== Directions for this task ==
Reproduce verbatim the lines of the material below, starting at the line with "1975 (97, 1399)" and ending at the line with "[Classic Clips: Poco", both inclusive; skip the rest.

== Recorded data ==
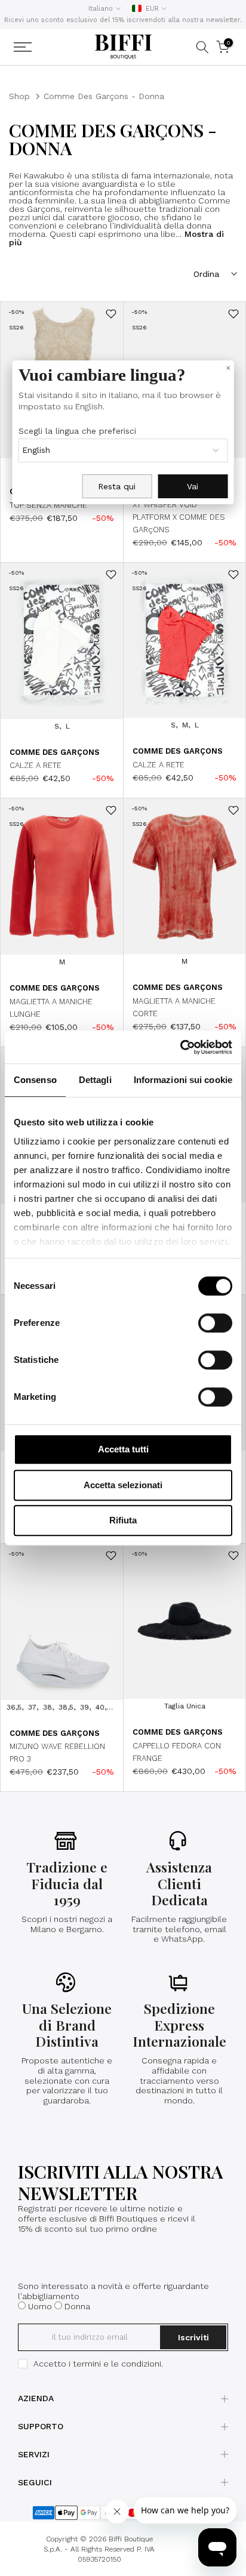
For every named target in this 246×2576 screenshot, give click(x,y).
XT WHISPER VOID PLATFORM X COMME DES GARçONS (179, 517)
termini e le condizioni (117, 2363)
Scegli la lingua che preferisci (77, 431)
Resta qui (117, 486)
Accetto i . (98, 2363)
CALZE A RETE (35, 765)
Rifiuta (123, 1520)
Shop (19, 96)
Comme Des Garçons (55, 752)
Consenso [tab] (35, 1080)
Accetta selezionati (123, 1485)
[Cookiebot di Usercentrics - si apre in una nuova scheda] (180, 1047)
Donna (77, 2306)
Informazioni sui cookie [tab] (183, 1080)
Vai (192, 486)
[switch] (215, 1322)
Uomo (40, 2306)
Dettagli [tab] (95, 1080)
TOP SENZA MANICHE (48, 505)
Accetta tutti (123, 1449)
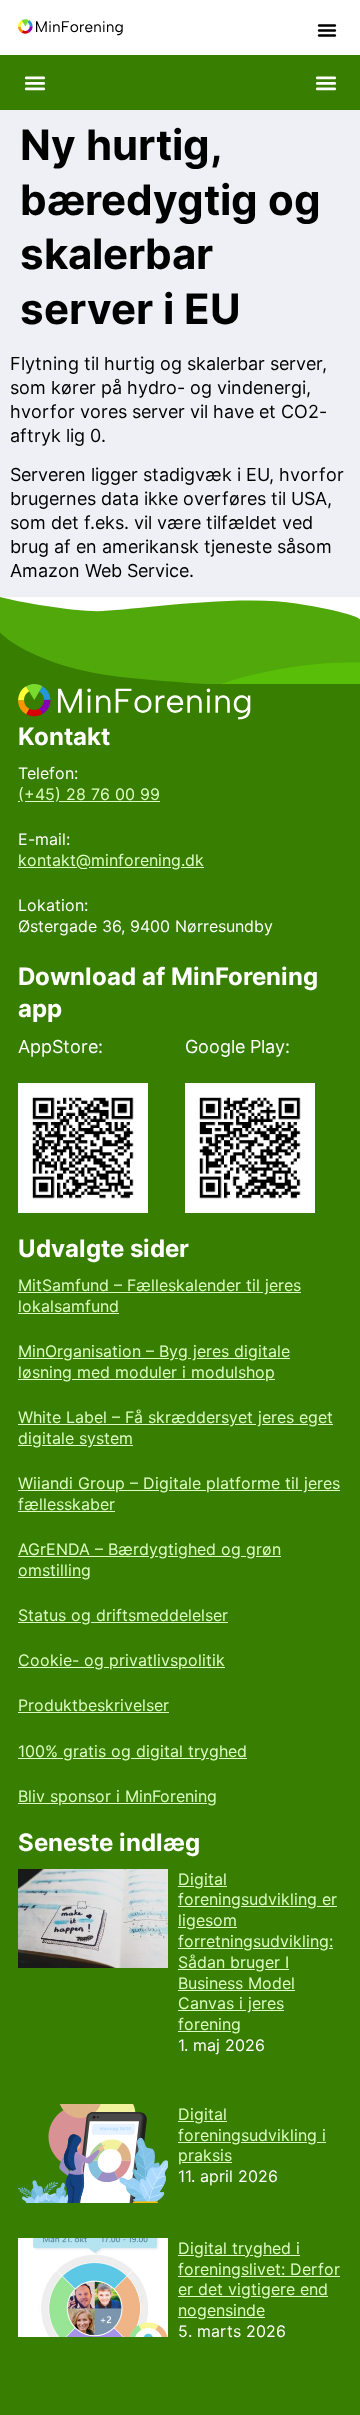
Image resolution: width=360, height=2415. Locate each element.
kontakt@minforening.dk (111, 860)
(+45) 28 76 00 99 (89, 794)
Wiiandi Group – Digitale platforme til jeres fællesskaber (179, 1493)
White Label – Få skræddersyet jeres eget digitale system (175, 1427)
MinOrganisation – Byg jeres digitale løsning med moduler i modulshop (154, 1361)
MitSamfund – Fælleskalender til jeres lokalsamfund (159, 1295)
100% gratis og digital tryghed (132, 1751)
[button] (327, 30)
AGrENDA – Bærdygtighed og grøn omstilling (149, 1559)
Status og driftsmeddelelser (123, 1615)
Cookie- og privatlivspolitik (121, 1660)
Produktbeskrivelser (93, 1705)
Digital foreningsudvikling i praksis (252, 2135)
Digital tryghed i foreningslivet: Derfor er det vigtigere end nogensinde (259, 2279)
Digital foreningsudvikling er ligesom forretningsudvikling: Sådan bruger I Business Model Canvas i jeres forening (257, 1952)
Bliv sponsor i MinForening (117, 1796)
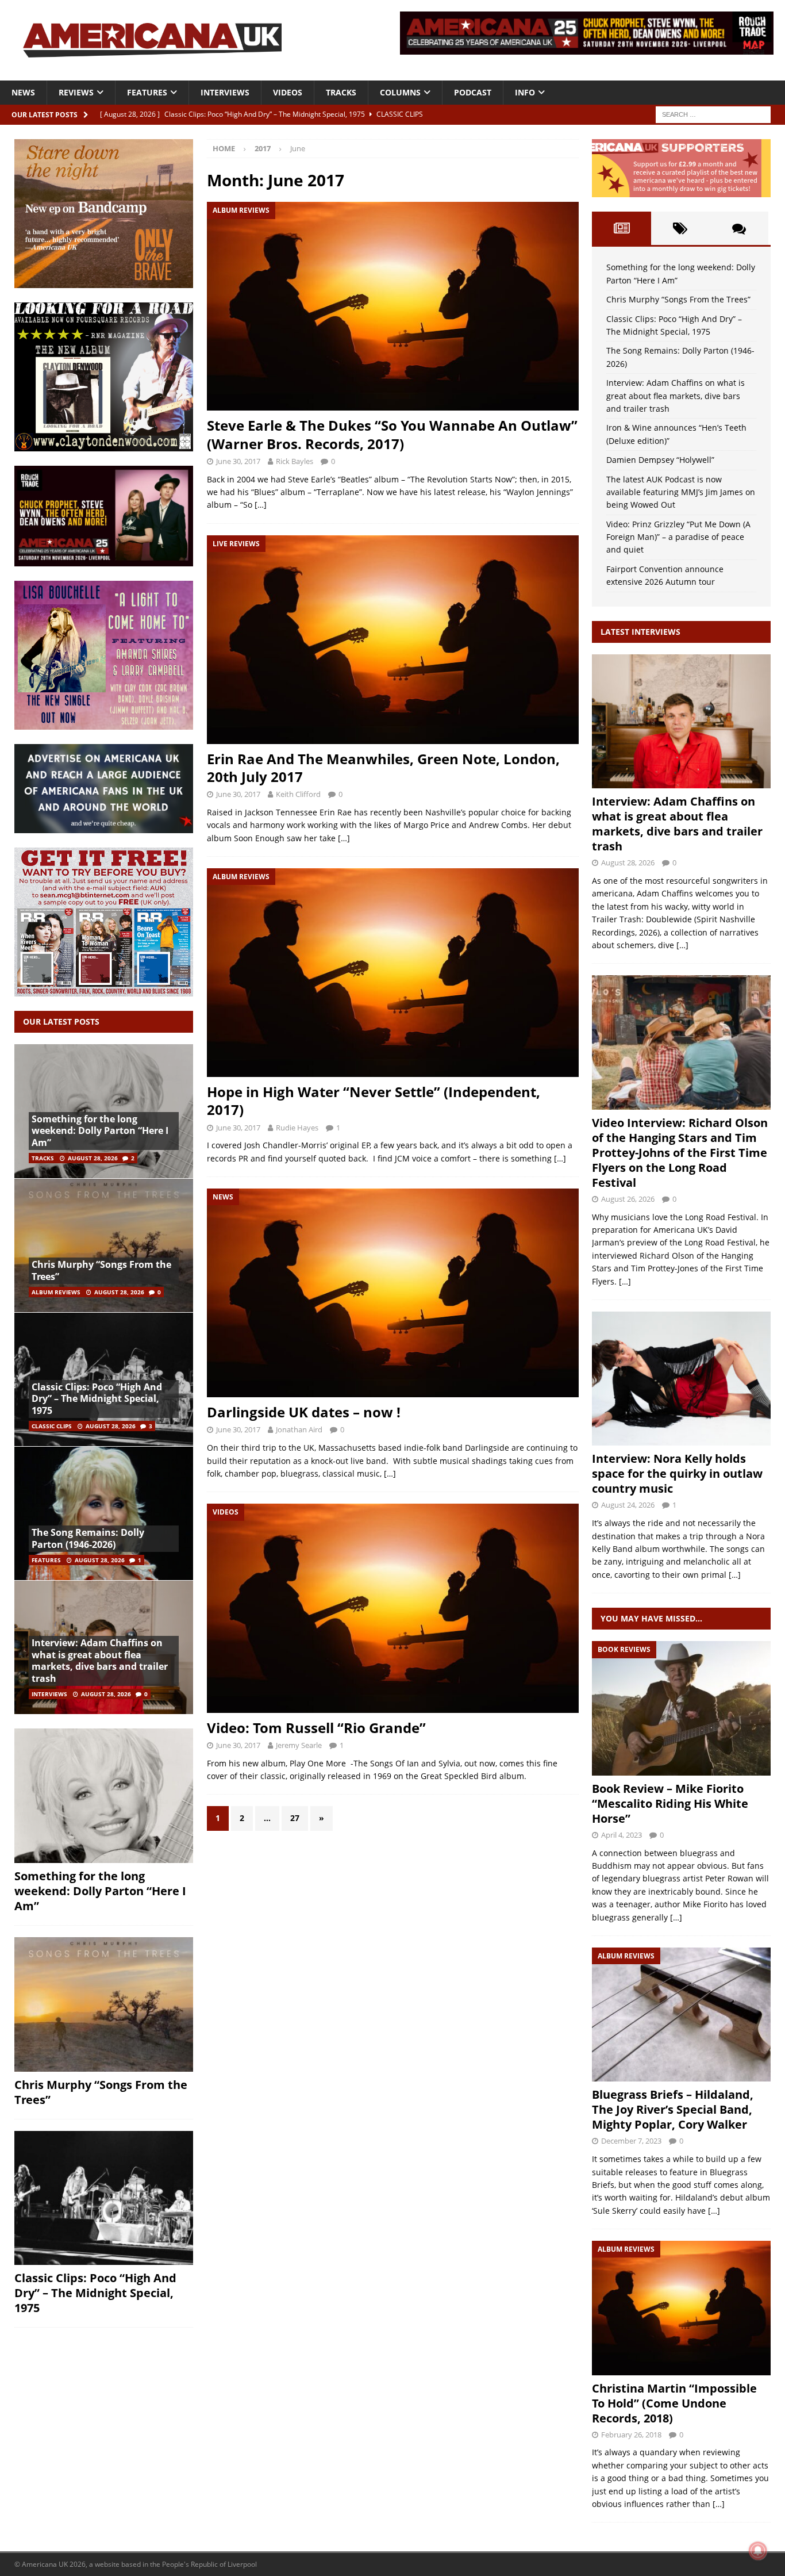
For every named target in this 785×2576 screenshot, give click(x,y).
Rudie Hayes (297, 1127)
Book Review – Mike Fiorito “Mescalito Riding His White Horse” (670, 1803)
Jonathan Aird (299, 1429)
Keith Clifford (298, 794)
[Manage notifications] (758, 2551)
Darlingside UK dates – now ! (304, 1411)
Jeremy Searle (299, 1745)
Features (147, 92)
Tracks (341, 92)
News (23, 92)
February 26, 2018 (631, 2434)
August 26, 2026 (628, 1199)
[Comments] (739, 228)
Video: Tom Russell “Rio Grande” (316, 1727)
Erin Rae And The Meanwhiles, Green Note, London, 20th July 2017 (383, 767)
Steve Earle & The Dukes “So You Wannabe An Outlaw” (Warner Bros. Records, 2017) (392, 434)
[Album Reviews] (681, 2015)
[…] (261, 504)
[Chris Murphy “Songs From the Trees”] (103, 1245)
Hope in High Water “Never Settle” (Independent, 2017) (373, 1100)
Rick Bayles (294, 461)
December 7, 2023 (631, 2141)
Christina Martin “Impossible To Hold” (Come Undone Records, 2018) (674, 2403)
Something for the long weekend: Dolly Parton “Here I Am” (100, 1131)
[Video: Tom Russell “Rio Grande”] (392, 1608)
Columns (400, 92)
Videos (287, 92)
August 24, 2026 (628, 1505)
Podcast (472, 92)
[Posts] (621, 228)
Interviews (225, 92)
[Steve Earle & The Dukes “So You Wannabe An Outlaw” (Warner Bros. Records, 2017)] (392, 306)
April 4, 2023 (621, 1835)
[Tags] (680, 228)
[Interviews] (681, 721)
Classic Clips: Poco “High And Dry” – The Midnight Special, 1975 (97, 1399)
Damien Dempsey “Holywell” (660, 459)
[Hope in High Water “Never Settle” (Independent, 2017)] (392, 972)
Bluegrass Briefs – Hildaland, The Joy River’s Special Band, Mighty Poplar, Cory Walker (672, 2109)
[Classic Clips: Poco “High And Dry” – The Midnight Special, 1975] (103, 2198)
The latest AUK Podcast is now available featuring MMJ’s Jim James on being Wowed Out (680, 492)
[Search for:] (713, 113)
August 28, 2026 (93, 1158)
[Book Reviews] (681, 1708)
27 (294, 1817)
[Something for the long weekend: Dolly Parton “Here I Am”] (103, 1795)
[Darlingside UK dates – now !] (392, 1293)
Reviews (76, 92)
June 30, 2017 (238, 461)
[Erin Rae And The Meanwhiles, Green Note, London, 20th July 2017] (392, 639)
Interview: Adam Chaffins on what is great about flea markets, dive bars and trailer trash (100, 1660)
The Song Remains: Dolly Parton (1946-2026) (88, 1538)
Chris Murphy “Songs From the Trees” (101, 1270)
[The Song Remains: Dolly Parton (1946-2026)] (103, 1513)
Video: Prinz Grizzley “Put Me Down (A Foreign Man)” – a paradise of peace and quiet (678, 537)
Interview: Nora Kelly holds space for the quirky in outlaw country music (677, 1473)
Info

== Exercise response ==
Classic Clips: Poco “High And Dry” – The Midnight Special, 1975 (97, 1399)
Damien Dempsey “Holywell” (660, 459)
[Hope in High Water “Never Settle” (Independent, 2017)] (392, 972)
Bluegrass Briefs – Hildaland, The Joy River’s Special Band, Mighty Poplar, Cory Walker (672, 2109)
[Classic Clips: Poco “High And Dry” – The Midnight Special, 1975] (103, 2198)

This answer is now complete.